Em texto para o jornal Valor Econômico, Roberto Taufick* combate a verticalização bancária
Todos gostamos de inovações que reduzam preços. Até o recente avanço das tecnologias digitais, não havia nenhum ganho mais palpável para o consumidor médio que a elevação relativa da sua renda. Aos olhos das autoridades de defesa da concorrência, mesmo nos dias atuais, reduções de preço presumidamente elevam o bem-estar do consumidor e compensam elevadas concentrações de mercado.
Essa simplificação da realidade, tão cara aos economistas, é-nos bastante útil - mas, como toda simplificação, encontra limites na reprodução da realidade. Nos casos mais complexos, reduções de preços podem ser utilizadas como estratégias para reduzir a concorrência e, assim, permitir elevar preços no longo prazo, ou como mecanismos para disciplinar e formar, ou preservar cartéis
A discussão é relevante para compreender as implicações de inovação recentemente introduzida no segmento de credenciamento de cartões de crédito (as chamadas "maquininhas"): a segunda maior credenciadora do país zerou os juros em operações de antecipação de recebíveis de compras à vista no cartão de crédito para pequenos e microempresários correntistas do maior banco privado do país (ao qual é verticalmente integrada). Essa medida veio na esteira de estratégia semelhante adotada pela terceira maior credenciadora do país, a qual é, por sua vez, verticalmente integrada ao terceiro maior banco privado do país.

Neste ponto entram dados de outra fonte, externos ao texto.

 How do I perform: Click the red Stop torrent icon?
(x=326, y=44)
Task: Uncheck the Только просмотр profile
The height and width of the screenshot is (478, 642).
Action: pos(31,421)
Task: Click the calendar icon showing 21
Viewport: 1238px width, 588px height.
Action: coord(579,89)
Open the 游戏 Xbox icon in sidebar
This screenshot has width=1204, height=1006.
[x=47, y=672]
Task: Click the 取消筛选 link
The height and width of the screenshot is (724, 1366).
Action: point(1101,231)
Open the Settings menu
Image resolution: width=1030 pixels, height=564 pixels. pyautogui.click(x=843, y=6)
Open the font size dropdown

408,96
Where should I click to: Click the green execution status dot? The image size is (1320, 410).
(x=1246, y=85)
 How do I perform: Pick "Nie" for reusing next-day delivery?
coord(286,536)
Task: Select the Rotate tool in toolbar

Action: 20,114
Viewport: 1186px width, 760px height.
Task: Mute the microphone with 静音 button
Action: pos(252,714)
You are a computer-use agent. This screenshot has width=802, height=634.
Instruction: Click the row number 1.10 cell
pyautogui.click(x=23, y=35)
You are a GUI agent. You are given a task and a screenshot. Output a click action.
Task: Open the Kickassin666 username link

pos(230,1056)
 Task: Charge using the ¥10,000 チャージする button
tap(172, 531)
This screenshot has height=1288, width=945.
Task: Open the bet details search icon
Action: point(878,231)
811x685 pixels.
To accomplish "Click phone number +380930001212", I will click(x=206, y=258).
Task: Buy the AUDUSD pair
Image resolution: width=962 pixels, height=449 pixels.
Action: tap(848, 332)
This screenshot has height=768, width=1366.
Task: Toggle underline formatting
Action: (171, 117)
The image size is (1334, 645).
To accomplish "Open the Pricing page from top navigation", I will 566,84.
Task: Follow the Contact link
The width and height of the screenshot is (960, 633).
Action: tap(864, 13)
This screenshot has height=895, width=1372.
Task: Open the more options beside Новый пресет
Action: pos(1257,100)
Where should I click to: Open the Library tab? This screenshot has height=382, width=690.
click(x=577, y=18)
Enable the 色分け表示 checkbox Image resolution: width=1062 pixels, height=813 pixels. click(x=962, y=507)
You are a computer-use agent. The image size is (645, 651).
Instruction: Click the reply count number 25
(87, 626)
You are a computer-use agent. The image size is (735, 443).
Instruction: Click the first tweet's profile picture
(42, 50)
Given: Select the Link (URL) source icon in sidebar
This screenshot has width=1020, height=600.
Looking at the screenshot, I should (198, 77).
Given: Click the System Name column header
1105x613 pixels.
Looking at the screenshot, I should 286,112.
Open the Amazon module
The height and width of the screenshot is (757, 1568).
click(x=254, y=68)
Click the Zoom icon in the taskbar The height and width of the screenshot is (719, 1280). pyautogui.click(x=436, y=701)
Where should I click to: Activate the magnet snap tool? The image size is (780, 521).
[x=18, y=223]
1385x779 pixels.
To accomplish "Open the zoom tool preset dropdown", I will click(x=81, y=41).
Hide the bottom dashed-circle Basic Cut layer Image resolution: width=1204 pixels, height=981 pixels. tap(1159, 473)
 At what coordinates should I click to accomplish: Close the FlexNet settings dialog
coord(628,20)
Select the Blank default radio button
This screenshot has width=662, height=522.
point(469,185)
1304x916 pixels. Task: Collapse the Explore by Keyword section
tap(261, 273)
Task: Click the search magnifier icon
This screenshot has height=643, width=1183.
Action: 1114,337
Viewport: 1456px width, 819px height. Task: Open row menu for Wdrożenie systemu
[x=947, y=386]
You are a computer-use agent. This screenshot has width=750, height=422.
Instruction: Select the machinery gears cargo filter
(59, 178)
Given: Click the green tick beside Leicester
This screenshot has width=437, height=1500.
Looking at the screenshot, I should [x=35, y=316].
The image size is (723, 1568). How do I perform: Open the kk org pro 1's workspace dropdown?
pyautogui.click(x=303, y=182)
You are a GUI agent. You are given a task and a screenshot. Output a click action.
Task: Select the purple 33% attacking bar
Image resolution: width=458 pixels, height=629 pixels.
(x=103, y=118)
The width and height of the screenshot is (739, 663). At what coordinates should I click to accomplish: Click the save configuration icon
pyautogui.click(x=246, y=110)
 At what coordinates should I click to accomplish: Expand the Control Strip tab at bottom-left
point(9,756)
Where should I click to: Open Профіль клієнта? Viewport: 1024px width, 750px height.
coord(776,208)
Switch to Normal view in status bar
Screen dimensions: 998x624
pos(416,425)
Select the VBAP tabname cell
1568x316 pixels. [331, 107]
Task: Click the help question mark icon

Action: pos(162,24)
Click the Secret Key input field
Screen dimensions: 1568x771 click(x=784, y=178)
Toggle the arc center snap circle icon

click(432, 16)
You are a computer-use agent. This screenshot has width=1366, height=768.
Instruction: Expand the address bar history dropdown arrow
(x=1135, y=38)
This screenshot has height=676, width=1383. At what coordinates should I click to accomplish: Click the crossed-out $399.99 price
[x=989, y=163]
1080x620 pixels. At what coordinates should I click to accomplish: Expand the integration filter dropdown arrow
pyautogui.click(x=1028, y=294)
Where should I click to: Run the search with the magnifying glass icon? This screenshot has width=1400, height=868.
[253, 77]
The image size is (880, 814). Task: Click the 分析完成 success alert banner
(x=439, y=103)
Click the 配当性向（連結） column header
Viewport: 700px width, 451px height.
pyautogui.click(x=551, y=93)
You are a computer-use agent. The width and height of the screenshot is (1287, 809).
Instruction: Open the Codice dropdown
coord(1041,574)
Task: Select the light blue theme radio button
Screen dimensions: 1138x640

Em paralelo, o Conselho Administrativo de Defesa Econômica (Cade) deu início a investigações sobre a nova política de preços da segunda maior credenciadora do país quase imediatamente após o seu anúncio. As análises do BC e do Cade seguem o mesmo caminho: interpretam que as credenciadoras verticalizadas têm fortes incentivos para elevar os custos dos rivais e fechar mercado. Por isso, salta aos olhos a estratégia de reduzir preços direcionada para drenar um nicho de entrada de fintechs.
Apesar de contra-intuitivo, inovações podem viabilizar condutas unilaterais exclusionárias. Nesse caso, os benefícios da inovação - considerada predatória - para o autor da prática dependem, necessariamente, da exclusão dos concorrentes e não são compartilhados com o consumidor.
Para que a inovação introduzida no segmento de credenciamento faça sentido econômico e seja lícita, é necessário que a perda de receita pelo preço zero seja compensada pela captação de novos clientes pela própria credenciadora.
No presente caso, isso implicaria reconhecer o improvável: que as fintechs, apesar do seu modelo de custos diferenciado e mais competitivo, seriam incapazes de responder à competição por preços criada pela credenciadora inovadora. Rejeitada essa premissa, todos os competidores perdem dinheiro com a inovação no curto prazo e ela só passa a fazer sentido sob a perspectiva de que, no longo prazo, a concorrência será neutralizada pela formação de cartel, ou eliminada por meio de práticas predatórias - em qualquer caso, viabilizando praticar preços supracompetitivos no longo prazo.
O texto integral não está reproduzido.